QUELLDOKUMENT |
↓
Sonntag, 28. Mai 2006

The worst Cliffhanger ever ...

Gestern Nacht hatte ich einen Traum. Ich gehörte zu einer Gruppe Personen, die mit einer anderen Gruppe einen Wettkampf austrug, und das Ganze spielte in einem Fantasy-Setting. Durch irgendwelche unfairen Machenschaften bekamen wir Gelegenheit, der anderen Gruppe schon vorneweg bei der Lösung der letzten Aufgabe zuzusehen. Wir versammelten uns also vor der Kristallkugel (oder was auch immer), und ich sah folgendes:
  Unsere Kontrahenten hatten eine Festung zu bewachen. Das letzte verbliebene Mitglied dieser Gruppe saß auf einer Bank vor einem hohen Palisadenwall, unmittelbar neben dem Tor. Die Sonne stand hoch am Himmel und brannte grell in einen leeren Innenhof hinab. Es war staubig und wirkte einsam – kein Wunder, wo dieses Fort doch nur einen einzigen Verteidiger hatte.
  Plötzlich veränderte sich kaum merklich etwas an der Szenerie. Man mochte erahnen, dass die obersten Spitzen der Palisaden erzitterten, wie bei einem leichten Erdbeben. Die Erschütterungen mussten erheblich sein, und doch schnarchte die einsame Wache auf ihrer Bank ungerührt weiter.
↑
ERFORDERLICHE SCHRITTE |
1 – Übersetze diesen Satz aus dem Traumbericht ins Englische: „Die Sonne stand hoch am Himmel und brannte grell in einen leeren Innenhof hinab.“
2 – Schreib den Traumbericht im gleichen Ton weiter, anschließend an seinen letzten Satz.

DATENBLOCK |
↓
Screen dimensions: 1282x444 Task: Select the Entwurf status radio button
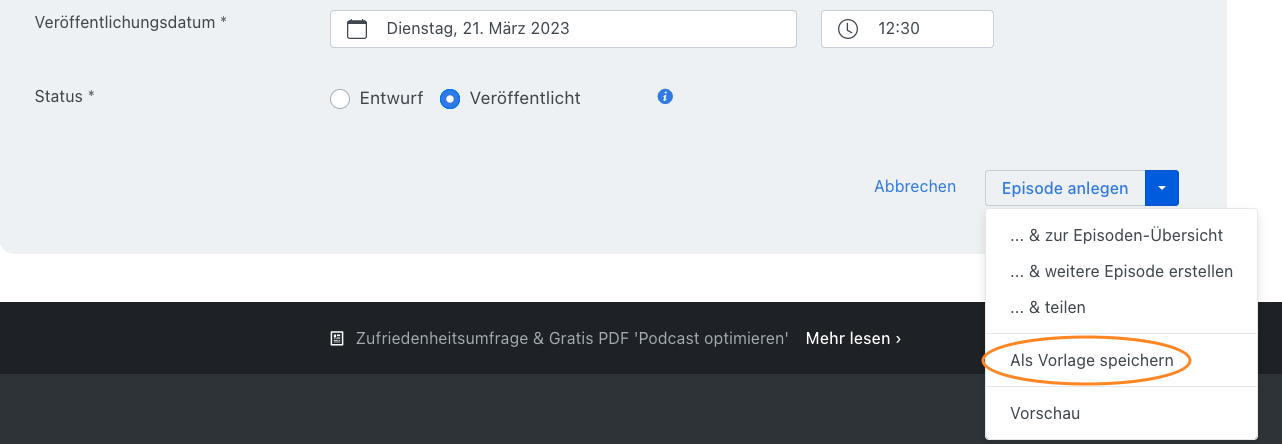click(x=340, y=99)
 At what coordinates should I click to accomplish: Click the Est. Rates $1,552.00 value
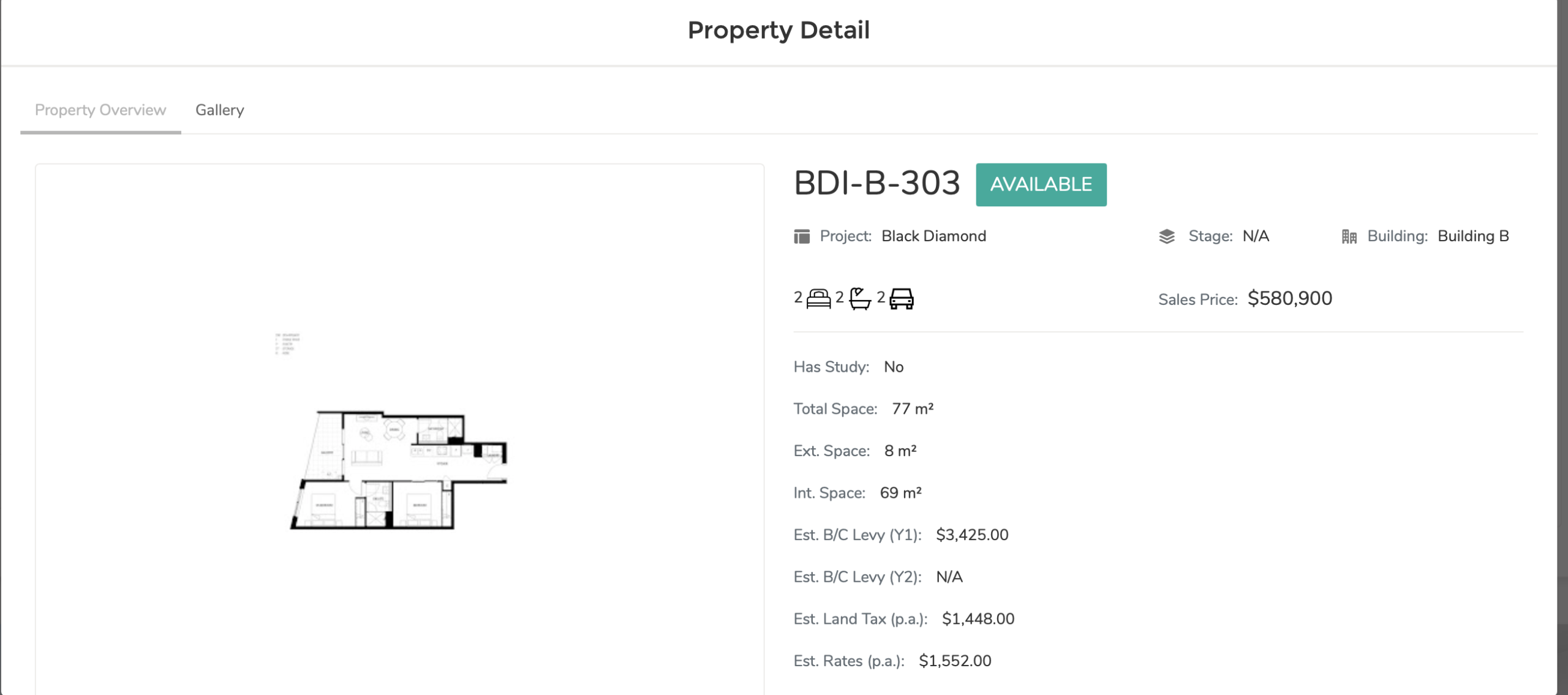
↑
ANTWORTEN NACH AUFGABE |
1 – The sun stood high in the sky and blazed harshly down into an empty courtyard.

2 –
  Mit einem Mal flog das Tor neben ihr auf. Der schwere Riegel zerbarst, der eine Flügel des Tores schwang auf die Bank und die nun nicht mehr schlafende Wache zu. Man sah noch, wie der Krieger hochschreckte und nach den Waffen tastete. Er sah ebenso erschrocken wie hilflos aus – doch dann verdeckte der Torflügel aus massiven Holzbohlen seine Gestalt. Zum Glück bildete das Tor einen kleinen Vorbau, so dass die Wache in einer geschützten Nische saß und man nicht befürchten musste, dass sie von dem Tor zerschmettert wurde, als es nun schwer in die Palisaden krachte.
  Durch das Tor schob sich ein gewaltiger Drache, der sich mit einem einzigen Hieb seiner massigen Pranken Zugang verschafft hatte. Sein Leib war lang gezogen, und die Schuppen schillerten grünlich im Sonnenlicht. Lange Schnurrhaare, die vielleicht auch Fühler sein mochten, hingen ihm unter den mächtigen Fangzähnen von den Lefzen herab.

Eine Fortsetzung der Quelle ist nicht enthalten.